### Task prompt
Of the lines in the data below, write out exactly those from the one holding "closeup horizontal (830, 1000)" through the one holding "Mentions légales (226, 2521)", both included.
** Opening Source data block **
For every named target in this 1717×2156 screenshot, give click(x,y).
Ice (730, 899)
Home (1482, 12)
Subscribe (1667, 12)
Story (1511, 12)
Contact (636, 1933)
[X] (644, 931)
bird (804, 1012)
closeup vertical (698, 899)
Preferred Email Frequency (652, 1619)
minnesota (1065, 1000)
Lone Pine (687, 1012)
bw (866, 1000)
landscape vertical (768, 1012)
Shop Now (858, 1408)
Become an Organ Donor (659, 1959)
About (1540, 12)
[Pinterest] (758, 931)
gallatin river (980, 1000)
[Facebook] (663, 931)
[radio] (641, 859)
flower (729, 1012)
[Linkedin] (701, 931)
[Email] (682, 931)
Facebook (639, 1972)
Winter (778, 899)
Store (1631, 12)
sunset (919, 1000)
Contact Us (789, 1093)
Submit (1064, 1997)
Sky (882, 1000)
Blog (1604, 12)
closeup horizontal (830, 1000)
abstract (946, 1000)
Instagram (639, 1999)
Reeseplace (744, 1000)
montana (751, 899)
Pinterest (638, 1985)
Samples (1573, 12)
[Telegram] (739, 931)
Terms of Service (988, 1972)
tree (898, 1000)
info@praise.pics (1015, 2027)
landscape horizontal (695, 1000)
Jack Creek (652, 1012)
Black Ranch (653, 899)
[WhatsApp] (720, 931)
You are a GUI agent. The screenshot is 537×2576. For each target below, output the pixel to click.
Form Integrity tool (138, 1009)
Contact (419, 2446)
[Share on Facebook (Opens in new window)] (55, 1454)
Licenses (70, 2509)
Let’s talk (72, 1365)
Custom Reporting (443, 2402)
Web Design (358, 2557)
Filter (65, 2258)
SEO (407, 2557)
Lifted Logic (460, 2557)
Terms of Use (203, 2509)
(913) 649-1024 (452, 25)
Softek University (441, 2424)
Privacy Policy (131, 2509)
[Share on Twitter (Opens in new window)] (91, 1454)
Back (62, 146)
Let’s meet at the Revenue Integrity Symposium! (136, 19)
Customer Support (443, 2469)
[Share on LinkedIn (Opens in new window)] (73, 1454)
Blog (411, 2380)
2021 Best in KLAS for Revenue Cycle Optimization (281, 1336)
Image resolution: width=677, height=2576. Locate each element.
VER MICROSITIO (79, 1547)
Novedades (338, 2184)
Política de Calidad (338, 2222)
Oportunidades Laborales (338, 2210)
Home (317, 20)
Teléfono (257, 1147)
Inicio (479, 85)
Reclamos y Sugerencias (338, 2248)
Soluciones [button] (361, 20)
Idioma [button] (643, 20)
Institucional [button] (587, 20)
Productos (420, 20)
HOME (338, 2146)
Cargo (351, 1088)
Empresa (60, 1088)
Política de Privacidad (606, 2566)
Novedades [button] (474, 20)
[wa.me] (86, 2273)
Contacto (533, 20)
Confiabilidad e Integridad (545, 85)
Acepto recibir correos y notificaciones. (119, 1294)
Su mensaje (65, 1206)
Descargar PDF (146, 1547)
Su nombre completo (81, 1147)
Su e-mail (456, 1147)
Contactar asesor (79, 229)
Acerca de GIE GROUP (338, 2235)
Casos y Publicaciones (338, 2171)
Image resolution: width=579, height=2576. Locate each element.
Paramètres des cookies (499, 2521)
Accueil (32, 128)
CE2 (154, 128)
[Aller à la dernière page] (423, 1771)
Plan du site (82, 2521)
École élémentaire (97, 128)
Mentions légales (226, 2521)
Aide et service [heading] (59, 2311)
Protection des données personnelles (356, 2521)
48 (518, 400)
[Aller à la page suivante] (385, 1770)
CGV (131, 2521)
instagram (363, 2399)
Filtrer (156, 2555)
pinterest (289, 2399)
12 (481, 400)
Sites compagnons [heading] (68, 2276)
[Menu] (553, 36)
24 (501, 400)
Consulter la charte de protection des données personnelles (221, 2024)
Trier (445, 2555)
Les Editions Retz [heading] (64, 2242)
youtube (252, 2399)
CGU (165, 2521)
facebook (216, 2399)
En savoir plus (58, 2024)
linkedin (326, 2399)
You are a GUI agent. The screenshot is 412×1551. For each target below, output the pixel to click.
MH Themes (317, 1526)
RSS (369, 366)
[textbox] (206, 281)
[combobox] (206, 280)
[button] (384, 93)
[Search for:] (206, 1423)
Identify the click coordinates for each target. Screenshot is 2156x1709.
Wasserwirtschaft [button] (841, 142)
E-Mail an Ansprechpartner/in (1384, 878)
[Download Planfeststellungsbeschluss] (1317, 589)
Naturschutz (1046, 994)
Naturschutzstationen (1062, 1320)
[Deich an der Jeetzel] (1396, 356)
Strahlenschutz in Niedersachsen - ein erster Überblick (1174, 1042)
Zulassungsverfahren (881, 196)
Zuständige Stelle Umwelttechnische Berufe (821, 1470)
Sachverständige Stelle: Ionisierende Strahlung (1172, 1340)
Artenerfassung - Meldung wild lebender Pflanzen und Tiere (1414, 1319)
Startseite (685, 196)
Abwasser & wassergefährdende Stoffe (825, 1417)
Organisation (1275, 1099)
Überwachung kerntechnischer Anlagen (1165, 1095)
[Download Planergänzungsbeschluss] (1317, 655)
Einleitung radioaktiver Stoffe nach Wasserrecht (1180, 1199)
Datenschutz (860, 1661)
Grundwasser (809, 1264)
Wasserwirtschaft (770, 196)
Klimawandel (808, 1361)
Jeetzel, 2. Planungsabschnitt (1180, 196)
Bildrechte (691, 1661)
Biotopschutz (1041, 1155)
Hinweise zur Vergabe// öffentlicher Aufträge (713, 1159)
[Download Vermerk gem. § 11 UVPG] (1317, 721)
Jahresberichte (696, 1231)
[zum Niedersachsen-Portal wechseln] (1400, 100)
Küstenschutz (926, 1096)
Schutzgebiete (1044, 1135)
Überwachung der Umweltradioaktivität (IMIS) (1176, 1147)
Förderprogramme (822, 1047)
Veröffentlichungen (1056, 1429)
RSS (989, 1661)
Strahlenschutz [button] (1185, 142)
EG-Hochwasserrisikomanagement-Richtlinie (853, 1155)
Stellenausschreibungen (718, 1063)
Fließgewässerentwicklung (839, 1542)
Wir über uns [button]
** Closing Source data block **
### Result below
closeup horizontal (830, 1000)
abstract (946, 1000)
Instagram (639, 1999)
Reeseplace (744, 1000)
montana (751, 899)
Pinterest (638, 1985)
Samples (1573, 12)
[Telegram] (739, 931)
Terms of Service (988, 1972)
tree (898, 1000)
info@praise.pics (1015, 2027)
landscape horizontal (695, 1000)
Jack Creek (652, 1012)
Black Ranch (653, 899)
[WhatsApp] (720, 931)
You are a GUI agent. The screenshot is 537×2576. For each target below, output the pixel to click.
Form Integrity tool (138, 1009)
Contact (419, 2446)
[Share on Facebook (Opens in new window)] (55, 1454)
Licenses (70, 2509)
Let’s talk (72, 1365)
Custom Reporting (443, 2402)
Web Design (358, 2557)
Filter (65, 2258)
SEO (407, 2557)
Lifted Logic (460, 2557)
Terms of Use (203, 2509)
(913) 649-1024 (452, 25)
Softek University (441, 2424)
Privacy Policy (131, 2509)
[Share on Twitter (Opens in new window)] (91, 1454)
Back (62, 146)
Let’s meet at the Revenue Integrity Symposium! (136, 19)
Customer Support (443, 2469)
[Share on LinkedIn (Opens in new window)] (73, 1454)
Blog (411, 2380)
2021 Best in KLAS for Revenue Cycle Optimization (281, 1336)
Image resolution: width=677, height=2576. Locate each element.
VER MICROSITIO (79, 1547)
Novedades (338, 2184)
Política de Calidad (338, 2222)
Oportunidades Laborales (338, 2210)
Home (317, 20)
Teléfono (257, 1147)
Inicio (479, 85)
Reclamos y Sugerencias (338, 2248)
Soluciones [button] (361, 20)
Idioma [button] (643, 20)
Institucional [button] (587, 20)
Productos (420, 20)
HOME (338, 2146)
Cargo (351, 1088)
Empresa (60, 1088)
Política de Privacidad (606, 2566)
Novedades [button] (474, 20)
[wa.me] (86, 2273)
Contacto (533, 20)
Confiabilidad e Integridad (545, 85)
Acepto recibir correos y notificaciones. (119, 1294)
Su mensaje (65, 1206)
Descargar PDF (146, 1547)
Su nombre completo (81, 1147)
Su e-mail (456, 1147)
Contactar asesor (79, 229)
Acerca de GIE GROUP (338, 2235)
Casos y Publicaciones (338, 2171)
Image resolution: width=579, height=2576. Locate each element.
Paramètres des cookies (499, 2521)
Accueil (32, 128)
CE2 (154, 128)
[Aller à la dernière page] (423, 1771)
Plan du site (82, 2521)
École élémentaire (97, 128)
Mentions légales (226, 2521)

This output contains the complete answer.